▶ _Your assignment_: Among the entries below, one stretch runs from the line that contains "2k (165, 793)" through the line that contains "6,3k (165, 2089)". Repeat that stretch exactly, ends included, and only that.

▶ _Task inputs_:
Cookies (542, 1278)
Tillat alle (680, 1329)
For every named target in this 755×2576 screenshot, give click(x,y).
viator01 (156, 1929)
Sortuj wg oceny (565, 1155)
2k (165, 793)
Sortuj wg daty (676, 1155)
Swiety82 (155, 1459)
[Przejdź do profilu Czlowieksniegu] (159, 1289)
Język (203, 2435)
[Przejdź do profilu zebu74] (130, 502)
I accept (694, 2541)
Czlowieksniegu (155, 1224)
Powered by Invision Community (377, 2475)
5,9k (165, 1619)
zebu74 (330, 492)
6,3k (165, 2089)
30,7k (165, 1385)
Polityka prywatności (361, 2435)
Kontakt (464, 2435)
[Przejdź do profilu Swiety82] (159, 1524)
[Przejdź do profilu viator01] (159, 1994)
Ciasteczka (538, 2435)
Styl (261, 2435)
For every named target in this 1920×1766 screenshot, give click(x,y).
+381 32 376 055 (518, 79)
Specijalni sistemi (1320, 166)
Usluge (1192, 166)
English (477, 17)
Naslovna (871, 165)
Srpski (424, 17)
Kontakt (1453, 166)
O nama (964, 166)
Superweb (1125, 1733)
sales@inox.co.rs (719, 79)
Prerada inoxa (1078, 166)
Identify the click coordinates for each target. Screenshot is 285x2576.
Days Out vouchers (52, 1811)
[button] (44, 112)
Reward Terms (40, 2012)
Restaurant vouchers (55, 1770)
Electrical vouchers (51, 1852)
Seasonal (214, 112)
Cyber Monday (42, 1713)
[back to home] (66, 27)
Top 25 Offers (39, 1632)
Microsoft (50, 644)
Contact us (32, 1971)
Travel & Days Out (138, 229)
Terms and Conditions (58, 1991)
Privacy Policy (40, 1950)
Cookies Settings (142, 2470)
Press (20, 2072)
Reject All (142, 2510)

▶ _Completed task_:
2k (165, 793)
Sortuj wg daty (676, 1155)
Swiety82 (155, 1459)
[Przejdź do profilu Czlowieksniegu] (159, 1289)
Język (203, 2435)
[Przejdź do profilu zebu74] (130, 502)
I accept (694, 2541)
Czlowieksniegu (155, 1224)
Powered by Invision Community (377, 2475)
5,9k (165, 1619)
zebu74 (330, 492)
6,3k (165, 2089)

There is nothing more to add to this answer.